*WHAT YOU HAVE TO DO:* Go to the line below containing "10 (516, 1933)" and print exactly from there through the line containing "alastonsuomi videot (335, 2395)", both included. Print nothing else.

=-=-=

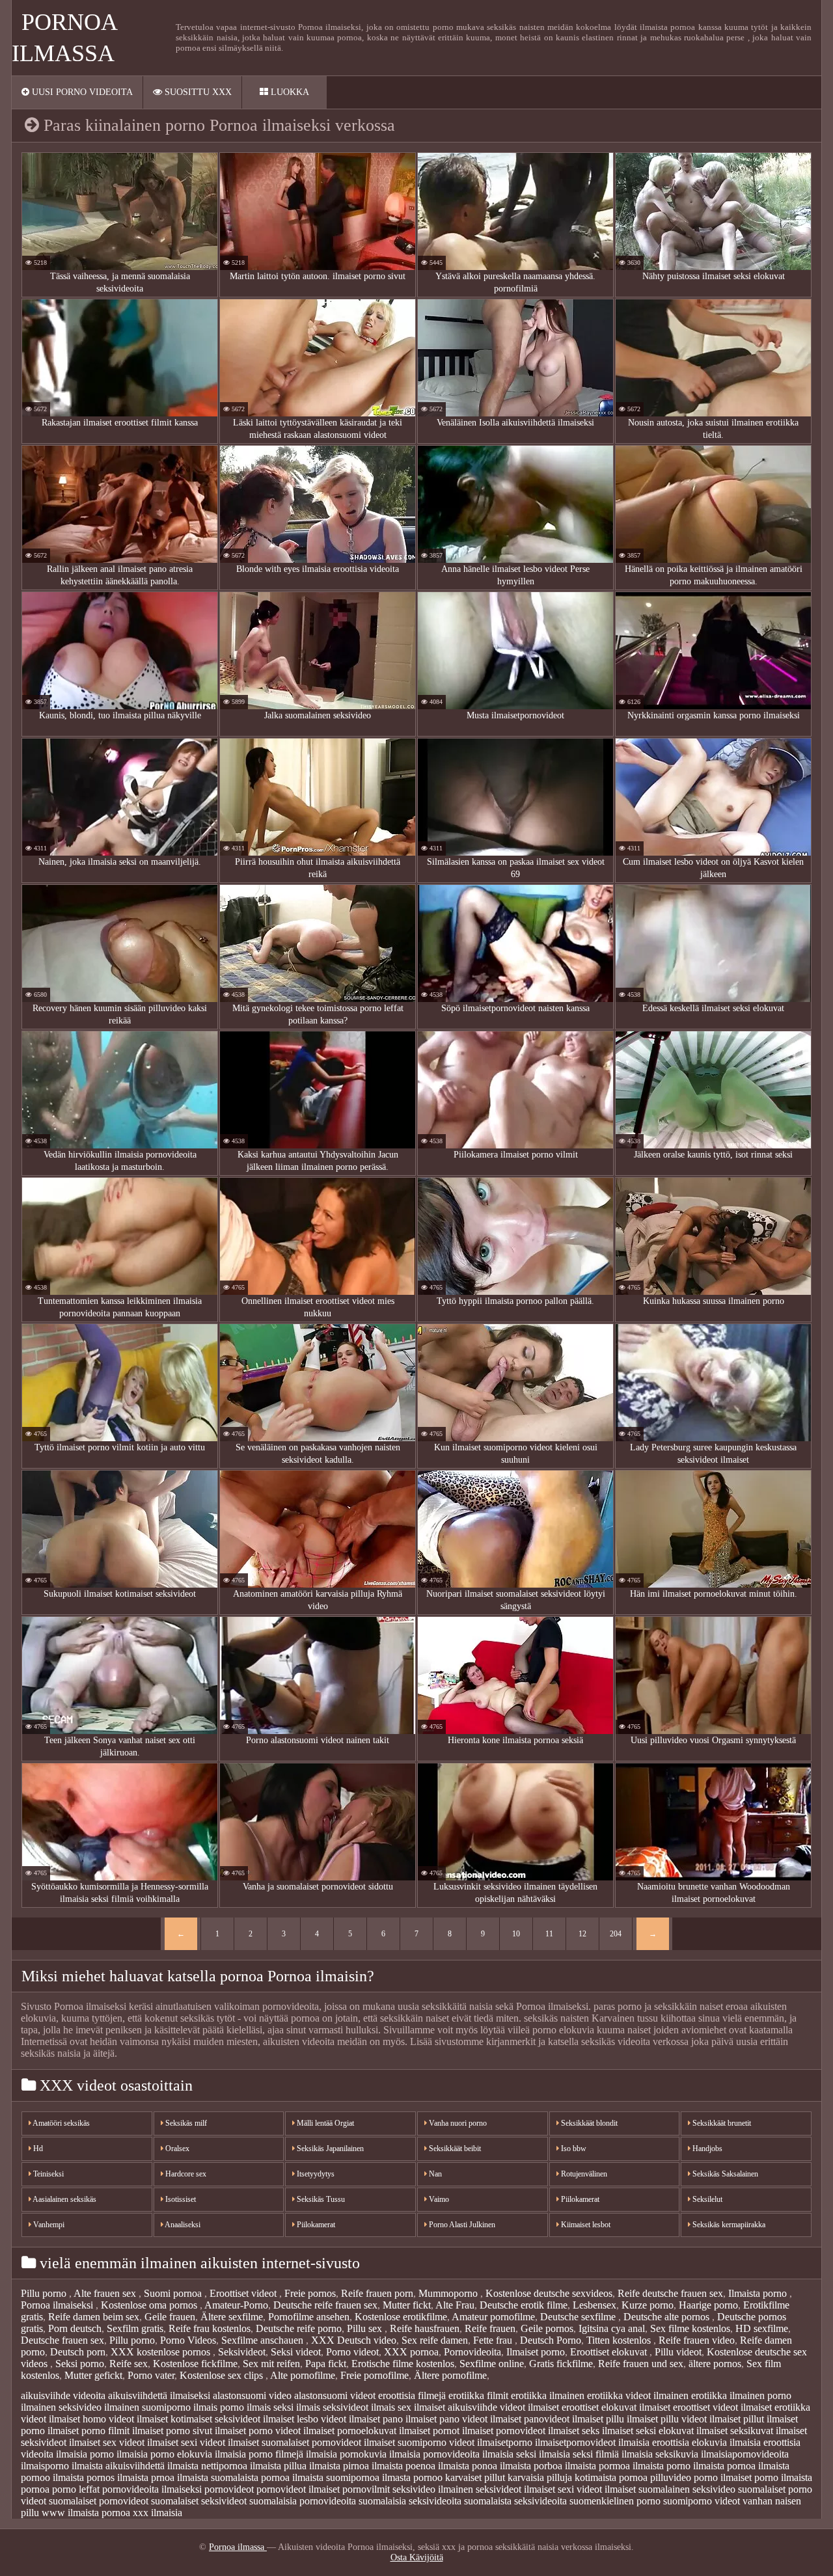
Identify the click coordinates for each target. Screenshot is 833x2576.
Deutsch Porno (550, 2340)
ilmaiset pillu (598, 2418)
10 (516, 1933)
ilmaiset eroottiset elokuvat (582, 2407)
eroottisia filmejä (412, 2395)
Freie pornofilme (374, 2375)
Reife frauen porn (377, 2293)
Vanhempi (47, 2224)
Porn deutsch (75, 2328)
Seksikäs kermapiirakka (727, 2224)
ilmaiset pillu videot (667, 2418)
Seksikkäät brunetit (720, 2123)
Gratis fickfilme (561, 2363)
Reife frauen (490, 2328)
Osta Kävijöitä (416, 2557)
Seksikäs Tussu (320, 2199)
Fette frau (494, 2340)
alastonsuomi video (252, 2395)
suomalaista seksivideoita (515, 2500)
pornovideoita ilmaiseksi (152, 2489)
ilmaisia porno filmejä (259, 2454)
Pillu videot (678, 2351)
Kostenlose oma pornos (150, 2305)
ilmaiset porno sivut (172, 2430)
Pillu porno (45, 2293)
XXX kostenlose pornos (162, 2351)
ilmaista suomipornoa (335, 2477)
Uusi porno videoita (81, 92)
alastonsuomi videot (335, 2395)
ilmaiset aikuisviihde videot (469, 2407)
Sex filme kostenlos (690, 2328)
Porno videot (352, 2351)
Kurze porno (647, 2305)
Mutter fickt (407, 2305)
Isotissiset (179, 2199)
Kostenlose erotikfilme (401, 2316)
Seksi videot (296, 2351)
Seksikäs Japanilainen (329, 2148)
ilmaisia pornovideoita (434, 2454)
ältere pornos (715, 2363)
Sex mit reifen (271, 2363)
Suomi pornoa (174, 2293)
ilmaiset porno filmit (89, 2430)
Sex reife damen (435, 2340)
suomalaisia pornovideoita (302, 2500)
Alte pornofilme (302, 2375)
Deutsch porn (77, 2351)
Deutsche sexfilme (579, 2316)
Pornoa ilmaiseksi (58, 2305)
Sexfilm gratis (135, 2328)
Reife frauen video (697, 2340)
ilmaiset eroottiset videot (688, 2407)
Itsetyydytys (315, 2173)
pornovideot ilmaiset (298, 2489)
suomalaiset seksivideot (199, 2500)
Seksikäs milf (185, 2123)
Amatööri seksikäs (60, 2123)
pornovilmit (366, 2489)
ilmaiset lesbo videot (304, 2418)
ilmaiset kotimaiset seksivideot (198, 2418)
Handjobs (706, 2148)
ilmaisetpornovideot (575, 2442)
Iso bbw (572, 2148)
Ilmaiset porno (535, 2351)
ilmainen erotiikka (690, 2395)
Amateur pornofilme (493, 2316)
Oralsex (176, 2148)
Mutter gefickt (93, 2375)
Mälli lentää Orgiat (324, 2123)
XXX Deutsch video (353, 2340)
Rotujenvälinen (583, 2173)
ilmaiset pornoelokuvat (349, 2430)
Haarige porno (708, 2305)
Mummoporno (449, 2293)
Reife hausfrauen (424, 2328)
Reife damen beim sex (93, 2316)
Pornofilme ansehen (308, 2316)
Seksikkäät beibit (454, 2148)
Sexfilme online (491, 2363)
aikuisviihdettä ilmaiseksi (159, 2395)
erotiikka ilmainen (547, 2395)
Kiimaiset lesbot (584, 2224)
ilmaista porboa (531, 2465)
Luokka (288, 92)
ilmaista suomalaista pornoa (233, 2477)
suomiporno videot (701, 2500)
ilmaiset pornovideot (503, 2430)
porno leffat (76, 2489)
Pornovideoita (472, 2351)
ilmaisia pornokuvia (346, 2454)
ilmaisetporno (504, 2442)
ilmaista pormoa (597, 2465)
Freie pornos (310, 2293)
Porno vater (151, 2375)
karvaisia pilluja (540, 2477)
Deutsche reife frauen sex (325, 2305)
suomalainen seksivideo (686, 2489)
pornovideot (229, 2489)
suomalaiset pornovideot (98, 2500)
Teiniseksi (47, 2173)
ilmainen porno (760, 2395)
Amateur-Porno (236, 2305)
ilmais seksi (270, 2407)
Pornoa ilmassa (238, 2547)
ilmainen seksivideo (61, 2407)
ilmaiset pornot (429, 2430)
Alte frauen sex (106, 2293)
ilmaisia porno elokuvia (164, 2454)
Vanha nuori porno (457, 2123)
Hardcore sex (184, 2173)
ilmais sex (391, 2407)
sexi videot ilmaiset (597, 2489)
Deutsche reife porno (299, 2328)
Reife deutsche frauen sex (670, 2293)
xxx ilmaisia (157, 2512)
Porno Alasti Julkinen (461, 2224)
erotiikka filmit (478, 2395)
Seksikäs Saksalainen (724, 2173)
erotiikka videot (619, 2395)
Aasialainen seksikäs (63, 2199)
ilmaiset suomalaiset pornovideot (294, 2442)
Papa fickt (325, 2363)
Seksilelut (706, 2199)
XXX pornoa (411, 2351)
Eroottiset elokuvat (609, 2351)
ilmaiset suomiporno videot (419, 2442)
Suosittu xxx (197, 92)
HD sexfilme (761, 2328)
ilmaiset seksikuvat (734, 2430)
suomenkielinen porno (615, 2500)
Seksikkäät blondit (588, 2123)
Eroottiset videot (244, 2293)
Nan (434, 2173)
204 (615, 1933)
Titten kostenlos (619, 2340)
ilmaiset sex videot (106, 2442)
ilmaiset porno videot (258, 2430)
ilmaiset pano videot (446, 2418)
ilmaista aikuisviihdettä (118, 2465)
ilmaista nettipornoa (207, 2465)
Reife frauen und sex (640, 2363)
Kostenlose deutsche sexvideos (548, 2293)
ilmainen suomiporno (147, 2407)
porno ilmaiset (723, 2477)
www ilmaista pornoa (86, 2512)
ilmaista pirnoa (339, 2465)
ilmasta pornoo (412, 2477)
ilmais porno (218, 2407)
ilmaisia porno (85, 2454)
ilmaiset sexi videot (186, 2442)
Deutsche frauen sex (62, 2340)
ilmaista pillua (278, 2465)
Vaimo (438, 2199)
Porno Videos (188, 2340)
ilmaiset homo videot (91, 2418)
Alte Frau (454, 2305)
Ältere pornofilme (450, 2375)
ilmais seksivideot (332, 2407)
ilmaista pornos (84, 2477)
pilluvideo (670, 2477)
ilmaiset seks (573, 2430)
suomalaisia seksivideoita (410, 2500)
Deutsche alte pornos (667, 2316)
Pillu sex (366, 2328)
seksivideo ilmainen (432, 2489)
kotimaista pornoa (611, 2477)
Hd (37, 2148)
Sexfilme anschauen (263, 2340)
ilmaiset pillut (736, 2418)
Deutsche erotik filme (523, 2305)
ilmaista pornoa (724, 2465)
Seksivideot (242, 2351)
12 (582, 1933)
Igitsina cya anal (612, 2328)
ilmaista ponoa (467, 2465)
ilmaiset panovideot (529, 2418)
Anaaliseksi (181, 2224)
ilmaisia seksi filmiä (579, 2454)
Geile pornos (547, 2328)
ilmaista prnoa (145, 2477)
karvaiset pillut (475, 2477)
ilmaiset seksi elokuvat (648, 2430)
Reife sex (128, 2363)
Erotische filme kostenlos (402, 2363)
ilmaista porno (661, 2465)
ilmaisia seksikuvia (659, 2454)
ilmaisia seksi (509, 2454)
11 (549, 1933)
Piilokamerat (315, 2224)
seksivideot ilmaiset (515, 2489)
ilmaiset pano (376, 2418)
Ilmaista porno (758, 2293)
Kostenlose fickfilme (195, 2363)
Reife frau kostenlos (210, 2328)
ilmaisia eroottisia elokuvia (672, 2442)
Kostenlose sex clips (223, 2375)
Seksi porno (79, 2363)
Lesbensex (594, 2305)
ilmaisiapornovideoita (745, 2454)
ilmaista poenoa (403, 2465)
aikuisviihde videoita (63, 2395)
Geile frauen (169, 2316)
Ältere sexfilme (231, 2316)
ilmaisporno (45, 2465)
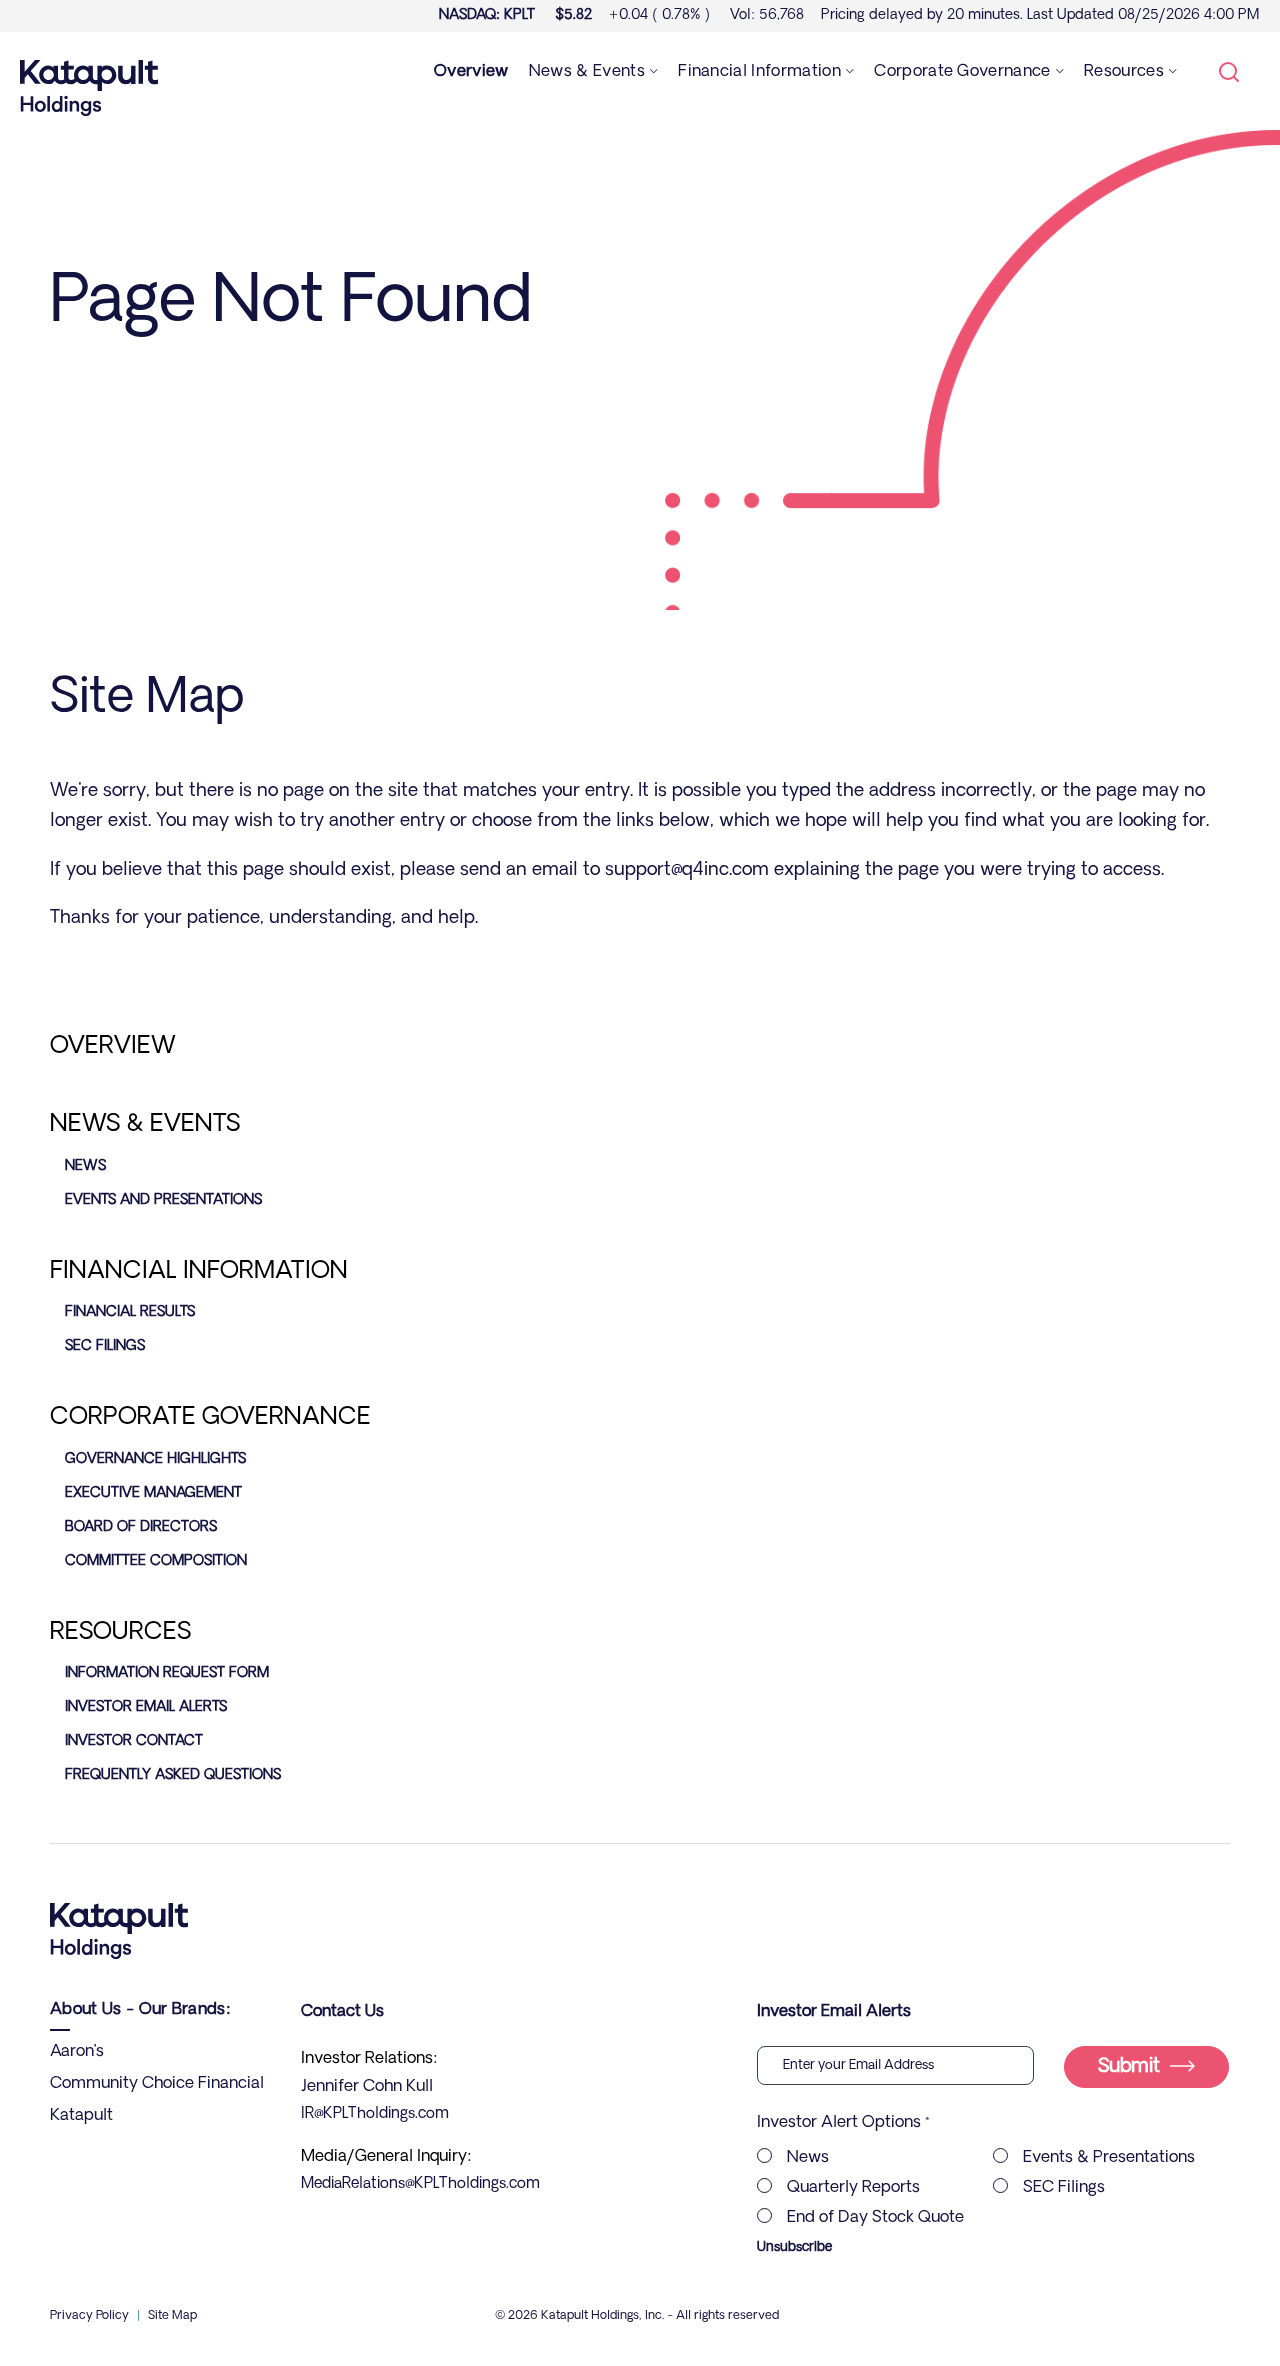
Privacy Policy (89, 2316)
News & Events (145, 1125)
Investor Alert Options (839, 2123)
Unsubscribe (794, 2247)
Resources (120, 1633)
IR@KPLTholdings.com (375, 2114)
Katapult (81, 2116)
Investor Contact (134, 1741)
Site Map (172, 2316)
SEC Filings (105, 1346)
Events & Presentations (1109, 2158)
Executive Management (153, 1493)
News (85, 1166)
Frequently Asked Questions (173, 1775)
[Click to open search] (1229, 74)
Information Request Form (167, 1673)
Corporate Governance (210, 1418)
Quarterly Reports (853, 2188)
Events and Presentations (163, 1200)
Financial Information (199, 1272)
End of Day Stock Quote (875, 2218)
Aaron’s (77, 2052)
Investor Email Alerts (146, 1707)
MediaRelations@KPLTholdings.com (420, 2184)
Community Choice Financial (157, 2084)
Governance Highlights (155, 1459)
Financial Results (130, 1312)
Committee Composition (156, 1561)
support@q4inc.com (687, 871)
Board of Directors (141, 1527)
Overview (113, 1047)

=-=-=

*FINISHED TASK:*
10 (516, 1933)
ilmaiset eroottiset elokuvat (582, 2407)
eroottisia filmejä (412, 2395)
Freie pornofilme (374, 2375)
Reife frauen porn (377, 2293)
Vanhempi (47, 2224)
Porn deutsch (75, 2328)
Seksikäs kermapiirakka (727, 2224)
ilmaiset pillu videot (667, 2418)
Seksikkäät brunetit (720, 2123)
Gratis fickfilme (561, 2363)
Reife frauen (490, 2328)
Osta Kävijöitä (416, 2557)
Seksikäs Tussu (320, 2199)
Fette frau (494, 2340)
alastonsuomi video (252, 2395)
suomalaista seksivideoita (515, 2500)
pornovideoita ilmaiseksi (152, 2489)
ilmaisia porno filmejä (259, 2454)
Pillu videot (678, 2351)
Kostenlose oma pornos (150, 2305)
ilmaiset porno sivut (172, 2430)
Pillu porno (45, 2293)
XXX kostenlose pornos (162, 2351)
ilmaista suomipornoa (335, 2477)
Uusi porno videoita (81, 92)
alastonsuomi videot (335, 2395)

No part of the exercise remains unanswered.